#### WHAT THE EXERCISE ASKS
Please edit the records from the start through the line containing "click(x=29, y=90)", replacing "dropdown" with "menu" and leaving everything else unchanged.

#### PROVIDED DATA
--
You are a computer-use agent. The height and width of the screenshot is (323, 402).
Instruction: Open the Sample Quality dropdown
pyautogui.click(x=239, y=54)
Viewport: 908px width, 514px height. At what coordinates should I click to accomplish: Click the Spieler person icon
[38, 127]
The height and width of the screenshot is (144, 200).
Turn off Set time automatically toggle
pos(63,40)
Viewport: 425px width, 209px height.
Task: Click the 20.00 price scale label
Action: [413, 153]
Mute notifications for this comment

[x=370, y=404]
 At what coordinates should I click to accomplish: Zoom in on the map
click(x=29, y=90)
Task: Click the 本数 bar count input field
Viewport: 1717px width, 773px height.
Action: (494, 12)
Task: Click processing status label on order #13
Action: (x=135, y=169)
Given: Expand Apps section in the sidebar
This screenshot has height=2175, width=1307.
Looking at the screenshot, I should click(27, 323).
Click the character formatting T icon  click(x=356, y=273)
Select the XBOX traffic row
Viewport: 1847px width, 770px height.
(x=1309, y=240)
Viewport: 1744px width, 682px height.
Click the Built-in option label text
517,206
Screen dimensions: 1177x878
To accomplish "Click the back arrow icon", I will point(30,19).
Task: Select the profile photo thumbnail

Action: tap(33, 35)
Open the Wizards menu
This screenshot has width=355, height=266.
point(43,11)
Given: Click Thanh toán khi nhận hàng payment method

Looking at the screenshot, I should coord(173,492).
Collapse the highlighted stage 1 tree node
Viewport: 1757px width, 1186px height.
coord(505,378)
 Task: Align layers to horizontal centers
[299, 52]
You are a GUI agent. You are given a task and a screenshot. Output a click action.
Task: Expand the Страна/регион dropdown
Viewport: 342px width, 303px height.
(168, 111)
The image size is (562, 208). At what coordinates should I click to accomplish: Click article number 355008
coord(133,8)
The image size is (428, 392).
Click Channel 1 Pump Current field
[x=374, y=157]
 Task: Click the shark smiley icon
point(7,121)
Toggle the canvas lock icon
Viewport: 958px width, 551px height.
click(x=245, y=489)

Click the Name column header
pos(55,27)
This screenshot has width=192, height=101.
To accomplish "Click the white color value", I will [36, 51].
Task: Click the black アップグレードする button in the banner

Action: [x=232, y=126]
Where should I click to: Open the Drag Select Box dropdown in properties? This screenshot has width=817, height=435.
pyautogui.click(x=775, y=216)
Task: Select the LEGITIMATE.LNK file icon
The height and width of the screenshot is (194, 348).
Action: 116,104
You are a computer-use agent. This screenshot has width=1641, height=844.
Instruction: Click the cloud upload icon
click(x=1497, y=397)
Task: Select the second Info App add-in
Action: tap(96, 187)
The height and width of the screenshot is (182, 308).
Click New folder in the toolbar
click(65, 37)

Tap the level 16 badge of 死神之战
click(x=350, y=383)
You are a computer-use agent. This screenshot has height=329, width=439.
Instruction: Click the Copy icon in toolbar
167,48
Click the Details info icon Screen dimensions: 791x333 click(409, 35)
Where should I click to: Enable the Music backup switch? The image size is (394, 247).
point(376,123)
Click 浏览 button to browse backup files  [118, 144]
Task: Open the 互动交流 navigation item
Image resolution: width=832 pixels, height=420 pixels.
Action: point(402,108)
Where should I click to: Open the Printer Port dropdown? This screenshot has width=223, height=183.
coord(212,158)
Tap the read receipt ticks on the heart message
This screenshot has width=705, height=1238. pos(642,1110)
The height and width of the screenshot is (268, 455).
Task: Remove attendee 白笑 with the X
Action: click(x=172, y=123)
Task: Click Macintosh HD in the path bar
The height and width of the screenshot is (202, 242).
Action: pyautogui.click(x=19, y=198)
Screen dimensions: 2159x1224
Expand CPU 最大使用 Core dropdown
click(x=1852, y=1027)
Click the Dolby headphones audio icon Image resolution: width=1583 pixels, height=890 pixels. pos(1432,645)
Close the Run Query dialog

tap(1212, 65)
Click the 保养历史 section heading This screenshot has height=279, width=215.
--
#### THE ANSWER
You are a computer-use agent. The height and width of the screenshot is (323, 402).
Instruction: Open the Sample Quality menu
pyautogui.click(x=239, y=54)
Viewport: 908px width, 514px height. At what coordinates should I click to accomplish: Click the Spieler person icon
[38, 127]
The height and width of the screenshot is (144, 200).
Turn off Set time automatically toggle
pos(63,40)
Viewport: 425px width, 209px height.
Task: Click the 20.00 price scale label
Action: [413, 153]
Mute notifications for this comment

[x=370, y=404]
 At what coordinates should I click to accomplish: Zoom in on the map
click(x=29, y=90)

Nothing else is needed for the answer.